Poland has been providing the most residence permits for the fifth consecutive year, with one million of those being issued to immigrants from outside the European Union last year alone.
As per the data from statistical office of the European Union, Poland has issued 967,345 permits in 2021, recording the highest annual figure ever. This represented one-third of all permits issued in the European Union and over two times as many as other European states.
Other nation with the high rates of residence permits were Spain (371,778), France (285,190), and Germany (185,213). In ratio to the population, Poland provided the second most permits 25.6 per 1,000 individuals, following Malta with 27.7 permits issued per 1,000 as well as Cyprus was listed third, with 24.6 per 1,000.
Additionally, 2.9 million resident permits were issued across the bloc, 31% more than in 2020 and around 3,000 fewer than those recorded in 2019. This represents a return to pre-pandemic levels for the number of residence permits.
Poland saw a significant increase in the number of licenses issued in 2021 as well, rising by 62% from the under 600,000 figures from the year prior.
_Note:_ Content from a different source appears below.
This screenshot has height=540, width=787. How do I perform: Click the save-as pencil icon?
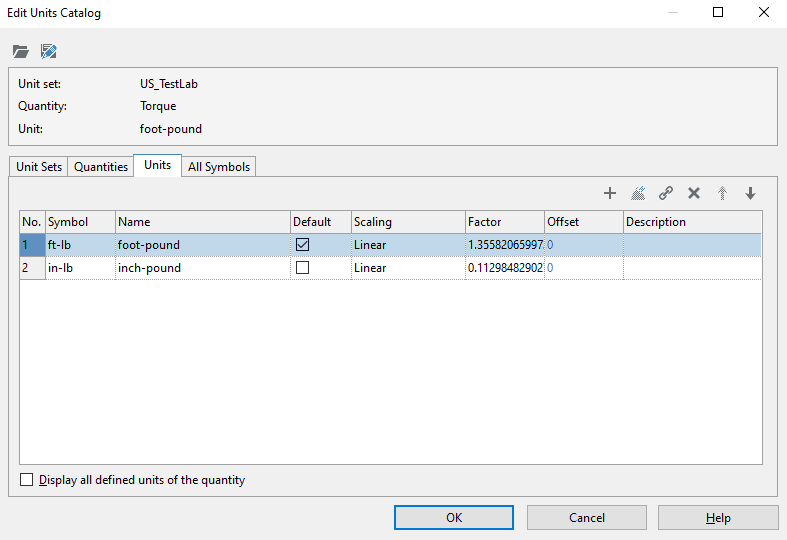tap(48, 51)
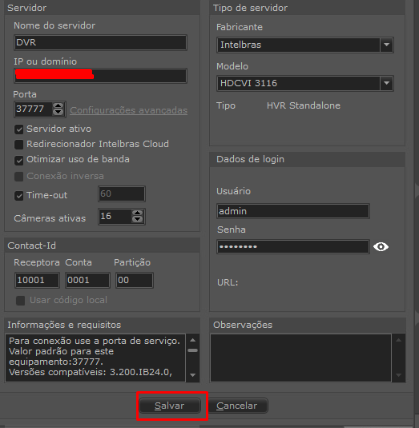Screen dimensions: 419x428
Task: Increase Câmeras ativas with up arrow
Action: pos(137,213)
The highest annual total for the nation was approximately 725,000 in 2019.
With the exception of the United Kingdom, which will leave the EU in 2020, Poland has awarded the most first-residence permits in Europe during the past three years.
According to the grounds given for granting permits in 2021, Poland differed from other high-immigration nations in that 82% were for employment, compared to 24% in Spain, 13% in France, and 10% in Germany.
75.5 percent of the licenses awarded in 2021 were issued to citizens of Ukraine, followed by Belarus (13.5 percent), Russia (2.4 percent), Turkey (1%), and India as the primary countries of origin of those who received them (0.8 per cent).
In 2021, Ukrainians were the nationality group that received the most initial residence permits, with 83% of them being given by the Polish government alone, according to a different Eurostat report.
With 150,100 and 149,000 first-residence visas each, immigrants from Morocco and Belarus came in second and third, respectively, with Spain and Poland serving as their respective issuing nations.